His return to Luxembourg half way through the current government’s term of office has been viewed by some commentators as a sign that Frieden is considering standing for the CSV opposition party in the next election. But there was no hint of that during a speech that addressed his thoughts on the future of European integration, using the 1946 Churchill quote ‘Let Europe arise’ as his title.
The speech was one in a series that the British chamber is hosting ahead of the UK referendum on its future in the EU--the chamber has already heard Nigel Farage of Ukip and will next month be addressed by Paddy Ashdown of the European Movement.
Frieden reminded his audience that the EU was formed to foster peace and prosperity. The former has been taken for granted, he said. “That was different for the generation of our parents and grandparents, but we have been living in peace for the past 70 years.”
Focus on right investments
However, Frieden admitted that prosperity has not been achieved, and cited the 25 million unemployed in the EU as one of the reasons why it is easy to see why some people have given up hope in the European project. “Nevertheless, I believe that Europe has a lot to offer and has a lot of possibilities.”
Growth is too low and the crisis is still with us and the investment climate is not good, he said. However, he thinks Europe provides the opportunities to improve growth, but that both companies and governments need to act to stimulate this. “We need to focus on the right kind of investments.”

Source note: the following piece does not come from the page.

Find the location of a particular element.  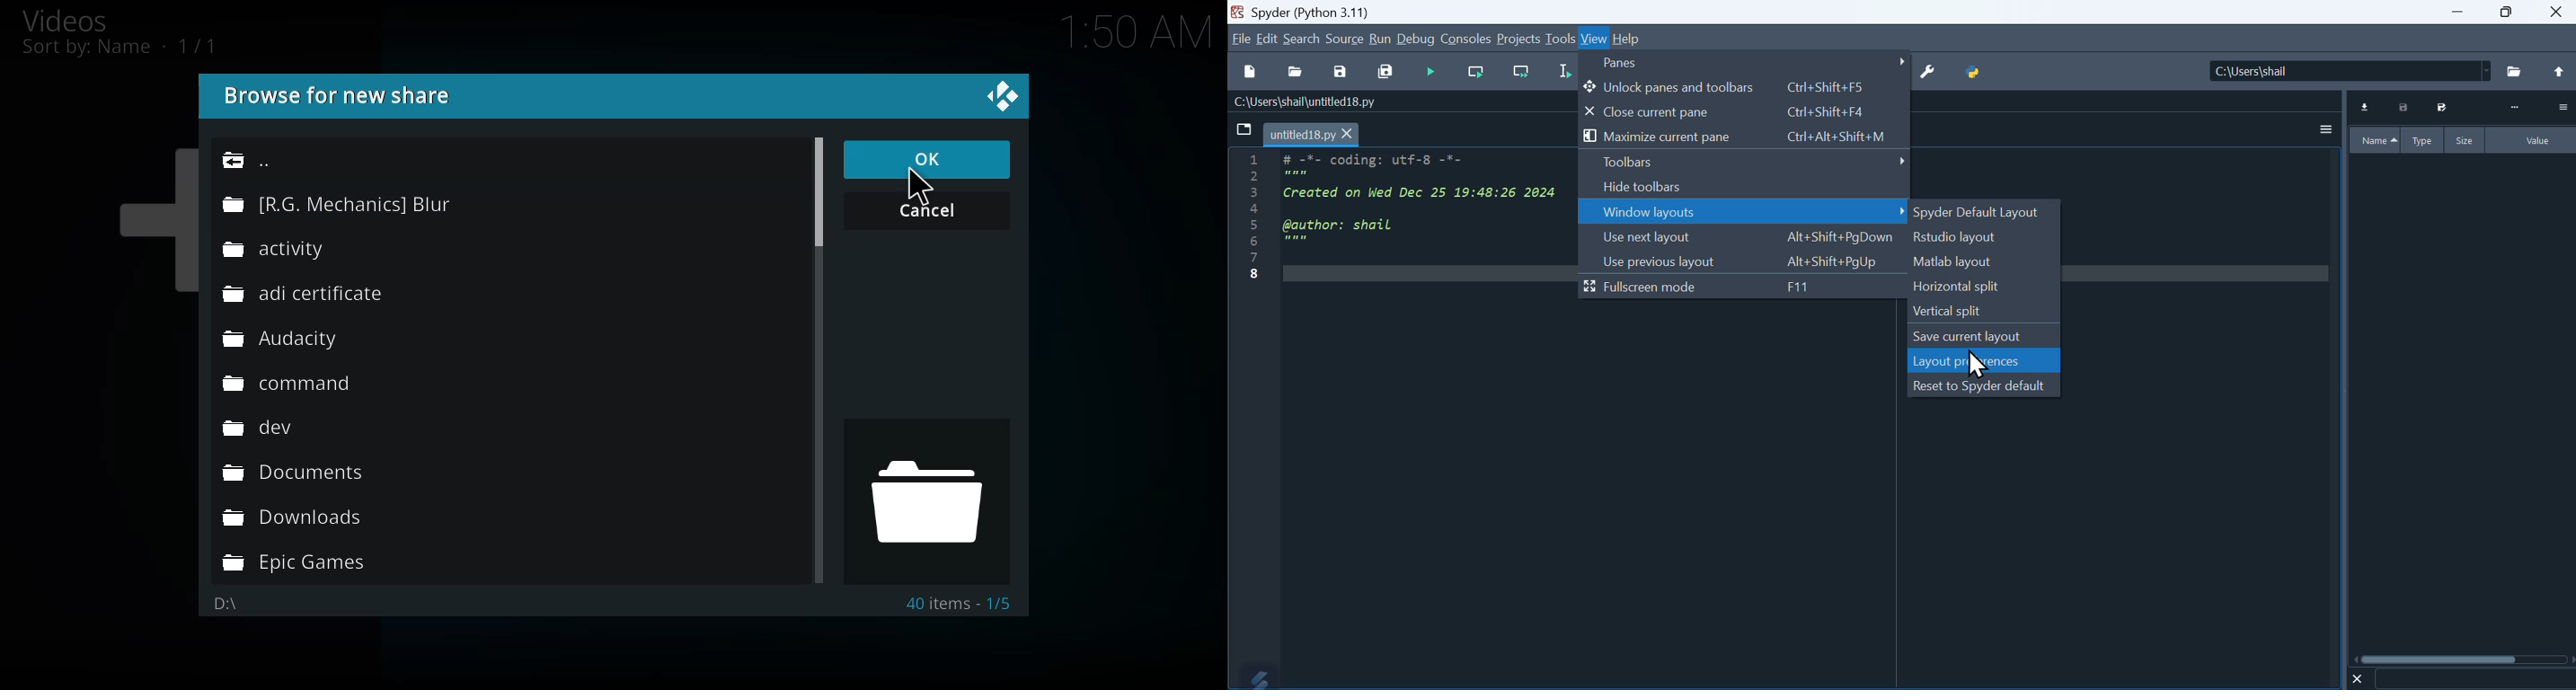

Run selected is located at coordinates (1564, 72).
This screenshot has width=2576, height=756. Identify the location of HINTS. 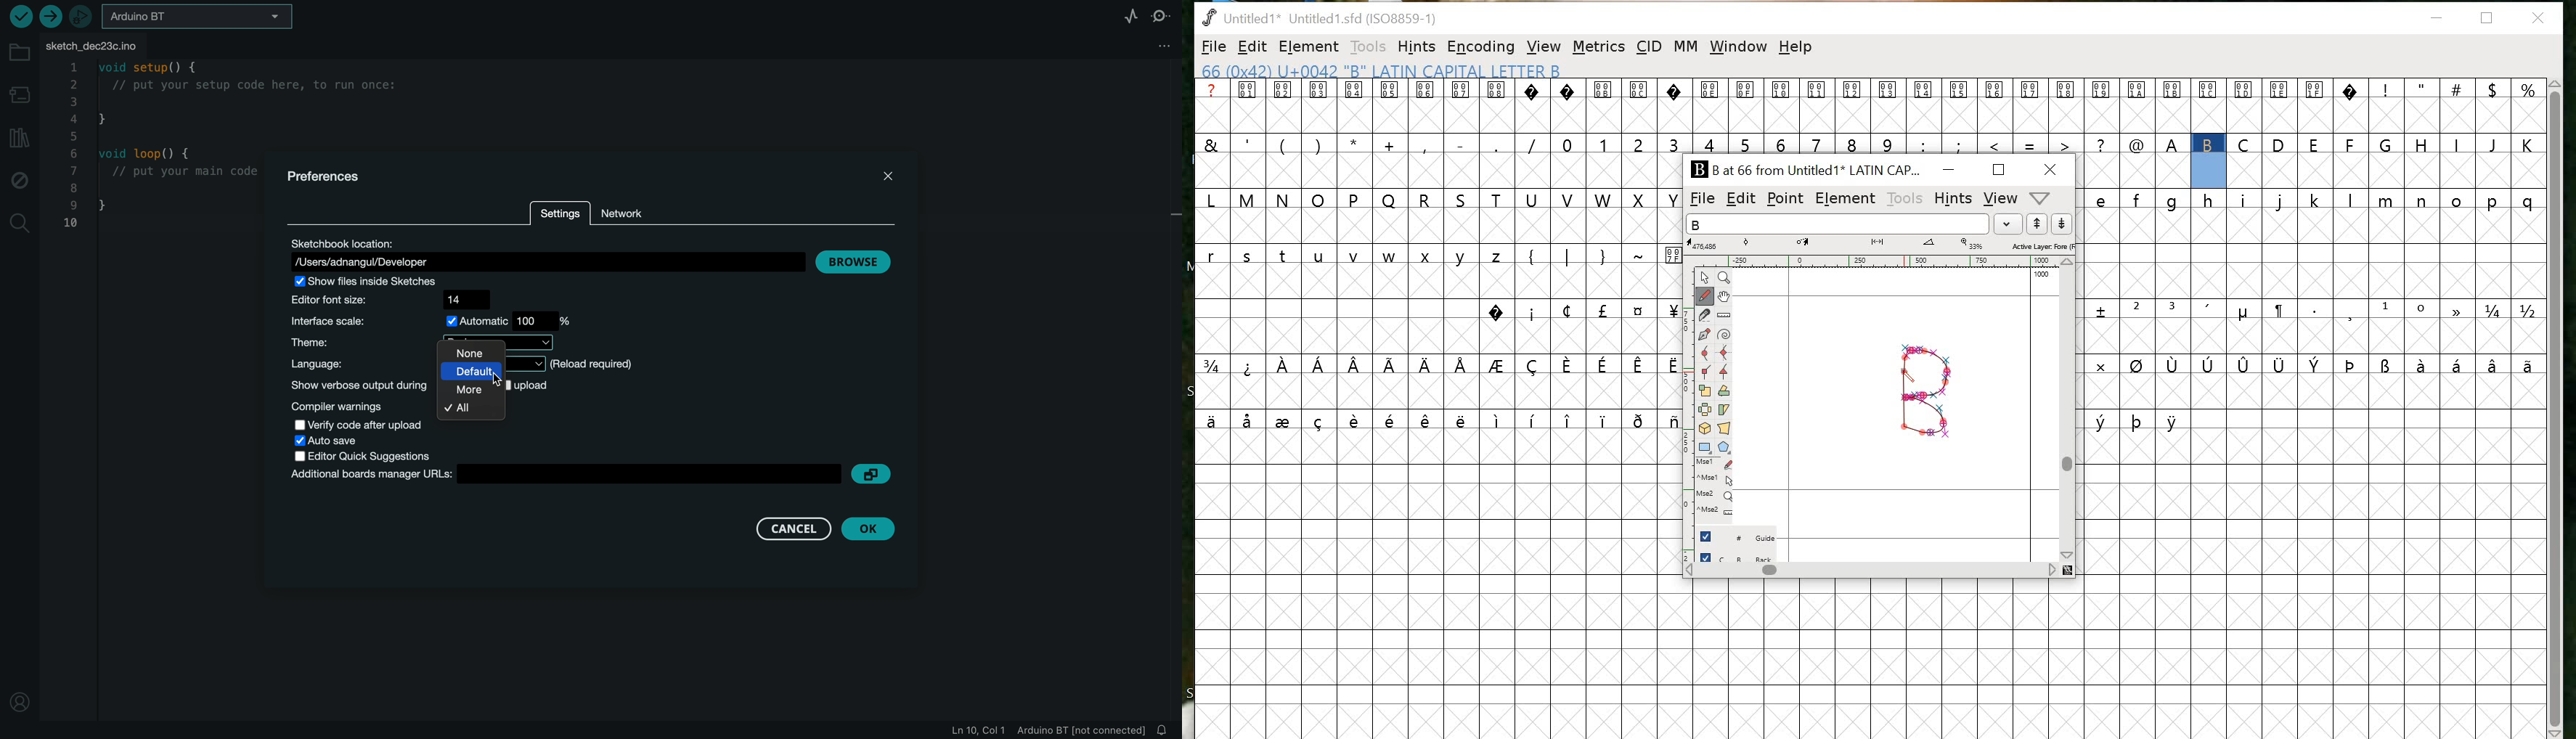
(1953, 197).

This includes digitalisation and R&D--he called for tax breaks for research. “That is probably easier to achieve than to wait for governments to do it [invest in research] or give subsidies to companies.”

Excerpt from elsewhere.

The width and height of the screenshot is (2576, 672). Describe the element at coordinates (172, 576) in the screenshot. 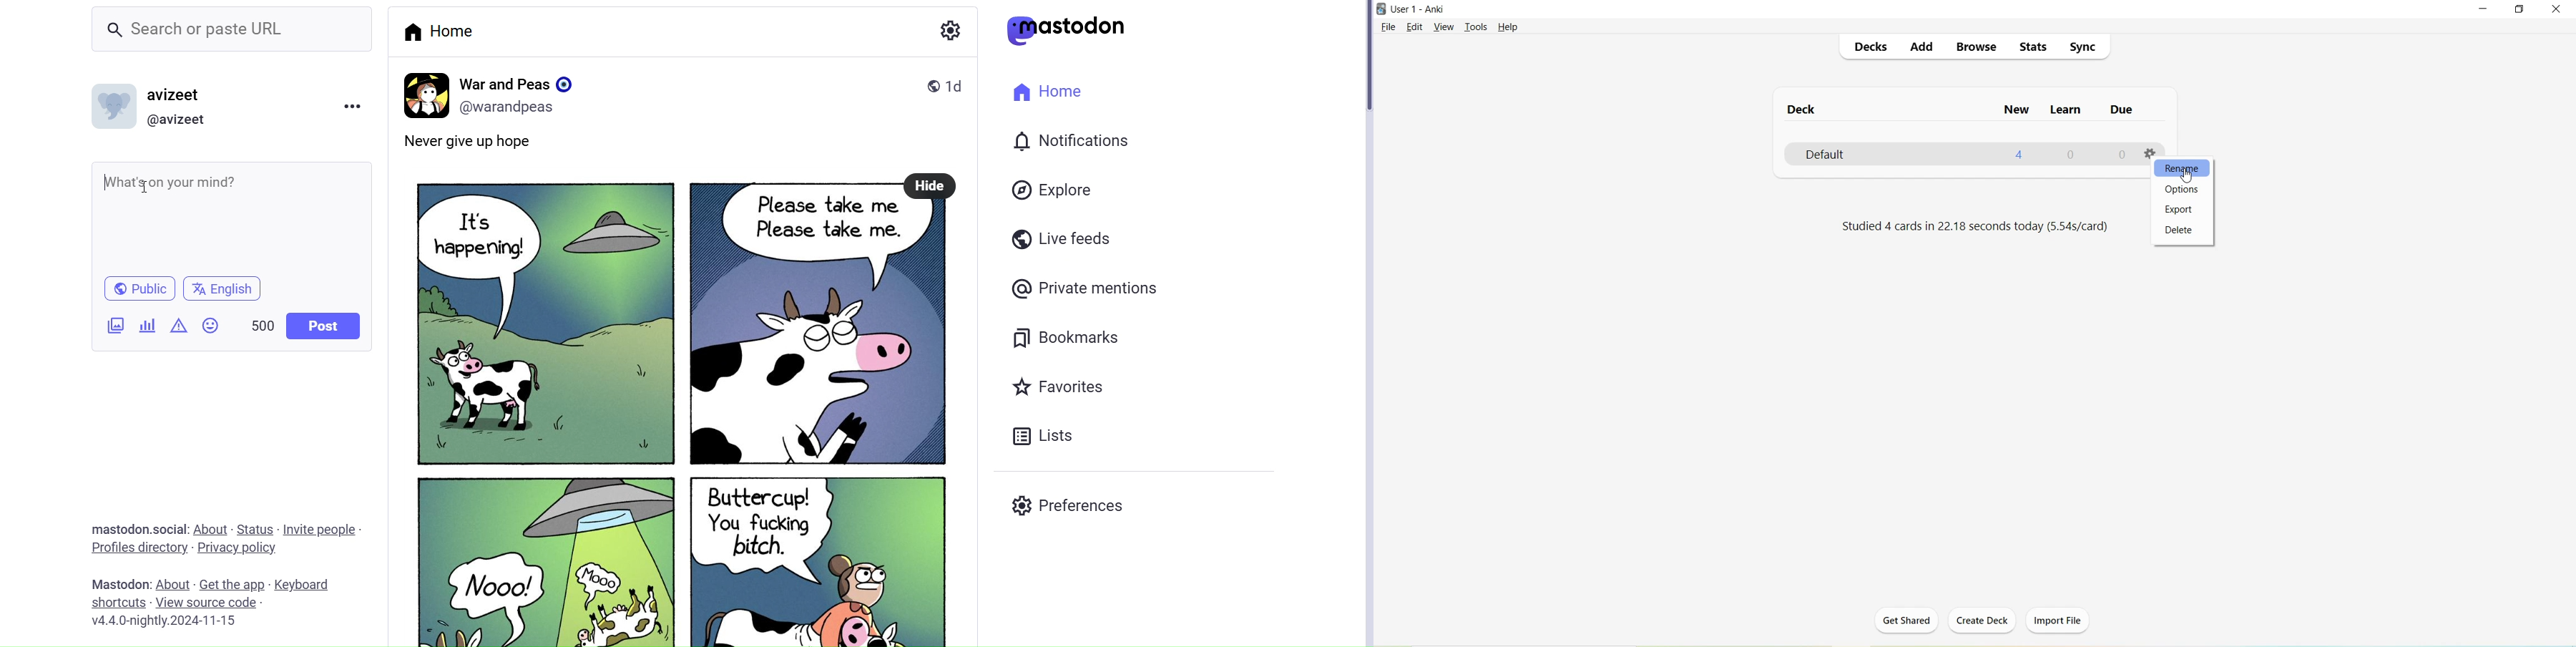

I see `About` at that location.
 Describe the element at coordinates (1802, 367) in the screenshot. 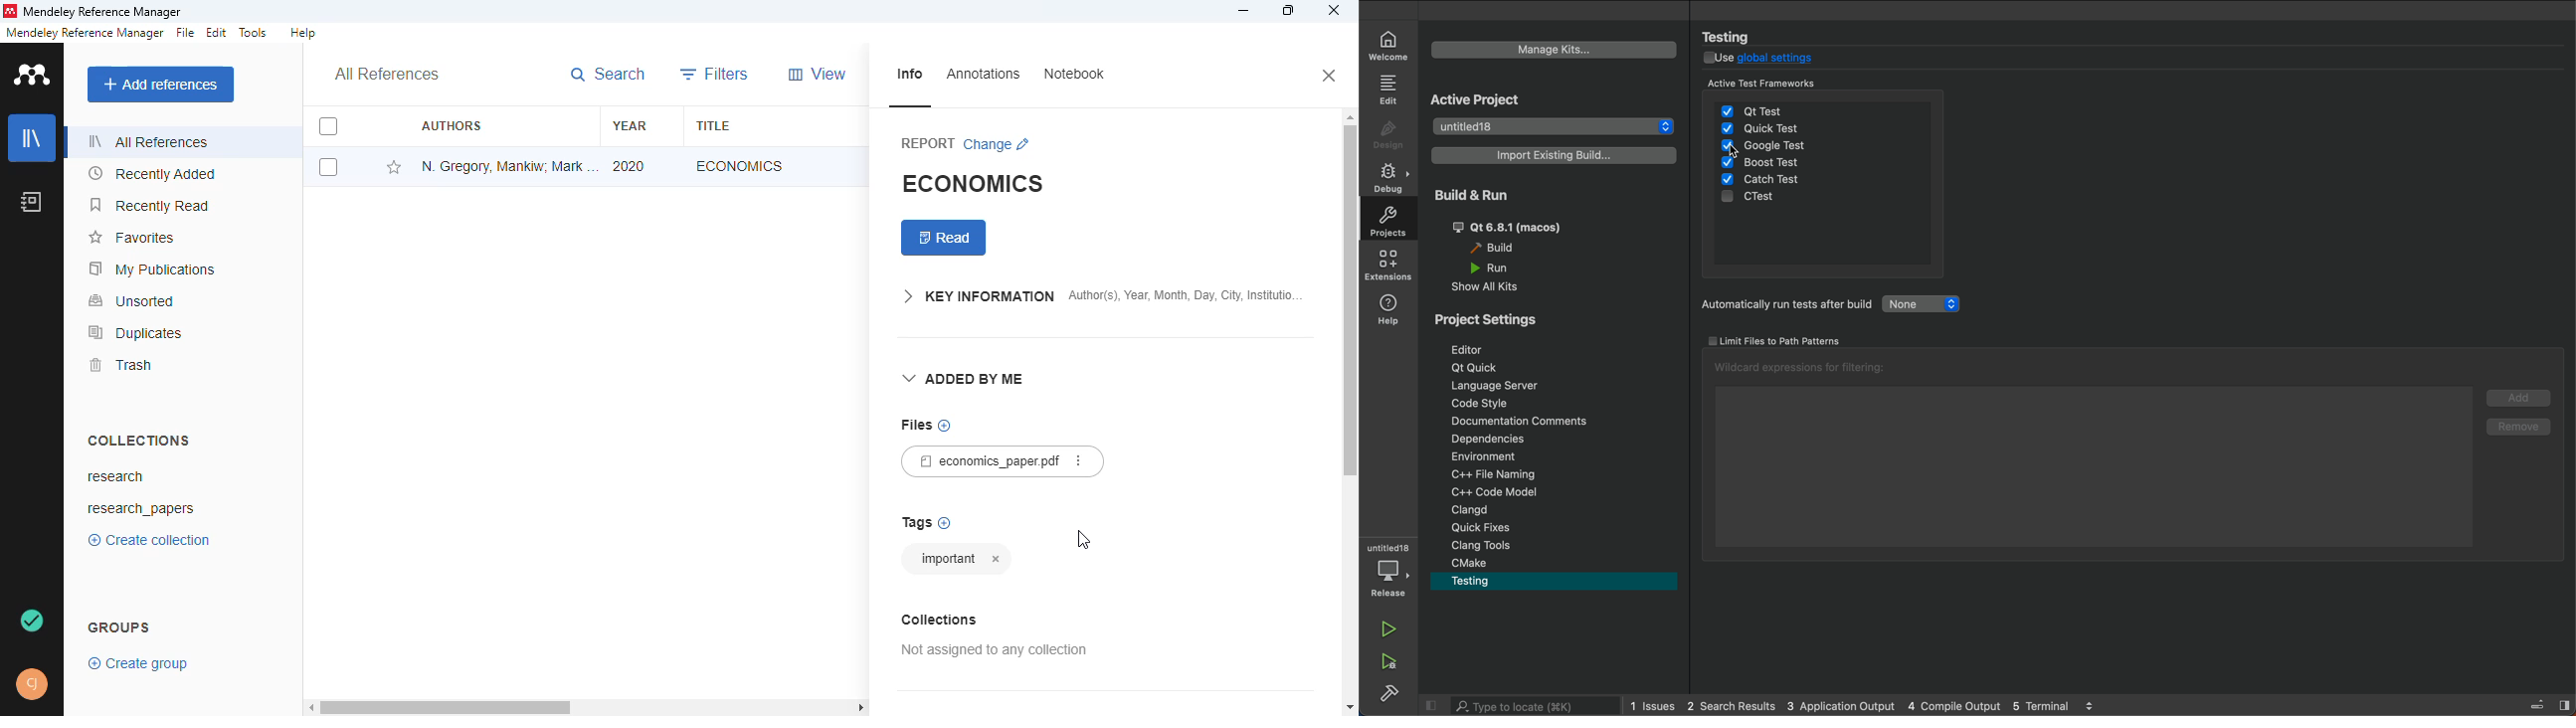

He also called for more movement of people to stem the rise of unemployment, especially when it comes to highly qualified people. “Most people stay within their borders. We have to encourage people to move to places where they are needed, both for people who are in jobs and for the unemployed. Some kind of Erasmus programme, as we have it for students, might be necessary for researchers, for highly qualified people might be necessary even for those who are unemployed.”

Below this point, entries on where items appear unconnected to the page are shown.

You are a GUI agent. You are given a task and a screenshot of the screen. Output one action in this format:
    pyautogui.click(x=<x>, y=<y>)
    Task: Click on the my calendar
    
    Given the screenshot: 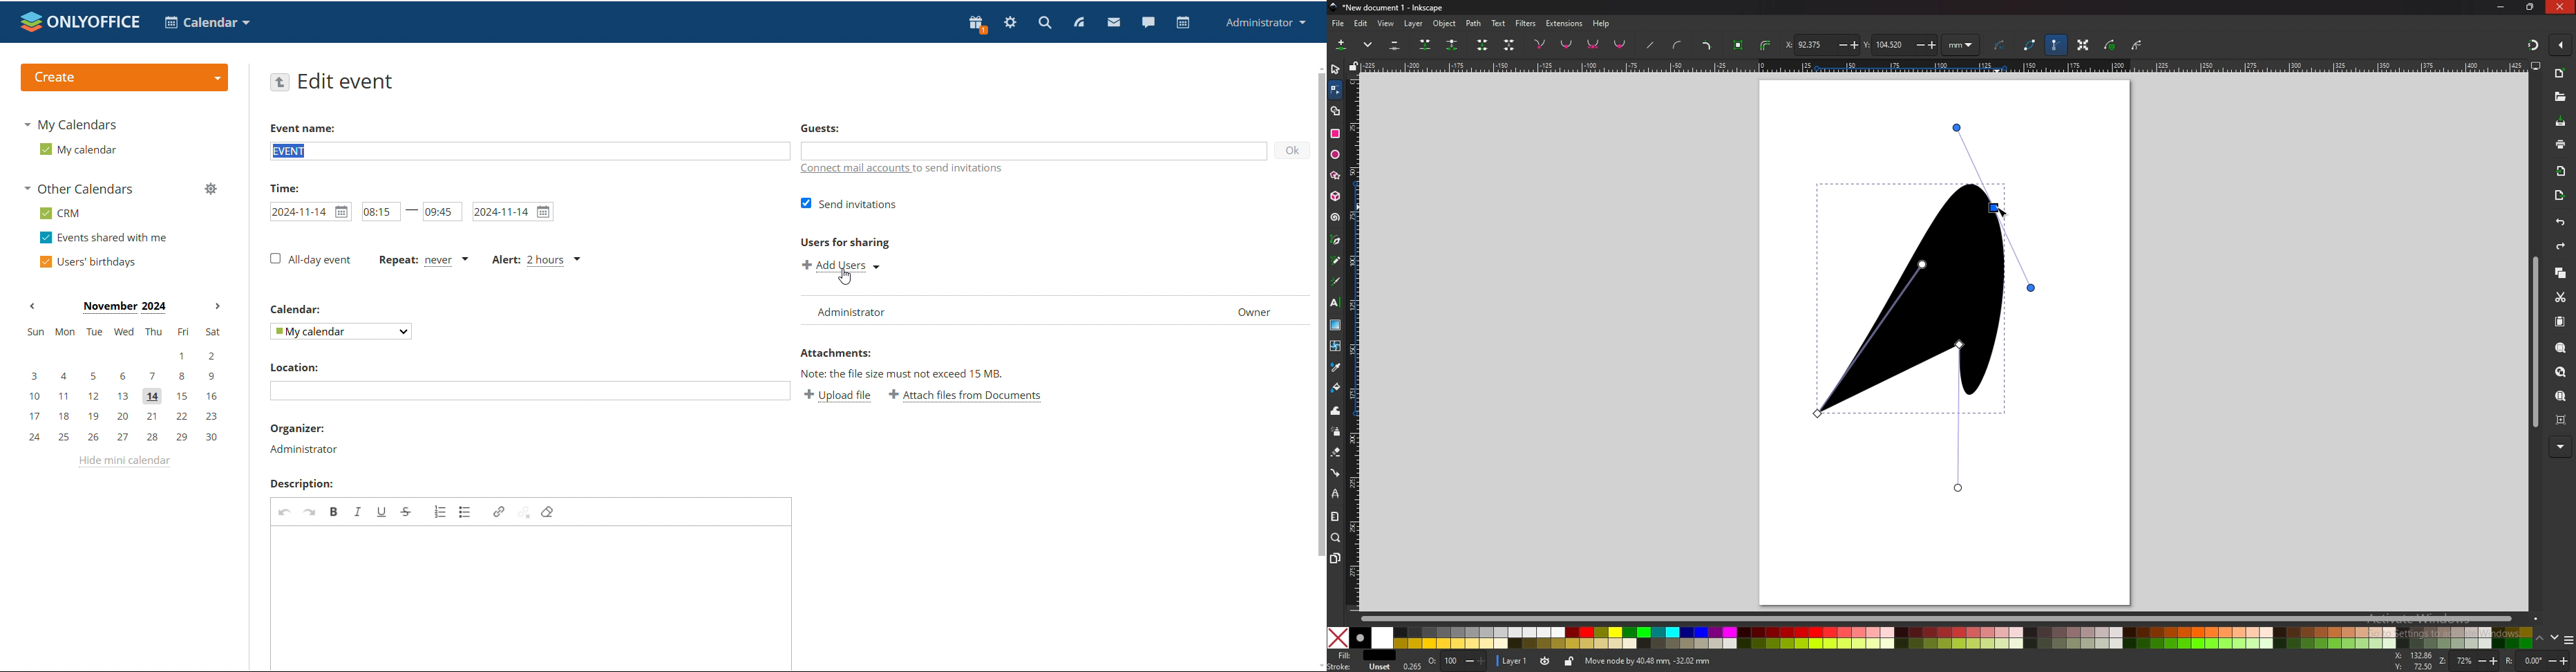 What is the action you would take?
    pyautogui.click(x=79, y=149)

Frieden said that politicians--and especially politicians in the UK--are often not “courageous enough” to speak positively about the EU. They fail to talk about the less spectacular decisions of key importance, but rather focus on the disagreements. From Jack Straw to George Osborne, Frieden said that British ministers did an excellent job for the UK in Europe but that they didn’t speak about it. “What [British prime minister] David Cameron now says, that Britain will be stronger, safer, better [in the EU], he didn’t say over the past five years.”
As for the leave campaign’s arguments that the UK could be like Switzerland or Norway if it opted out of the EU, Frieden explained that many of his Swiss ministerial colleagues seemed frustrated that decisions that affected Switzerland were being taken but that they could not participate.
He hopes that the British people will vote with the remain campaign to stays in the EU, for the good for the union and for the good of the United Kingdom. “It is an illusion to think a country can be independent and sovereign in an interconnected world.”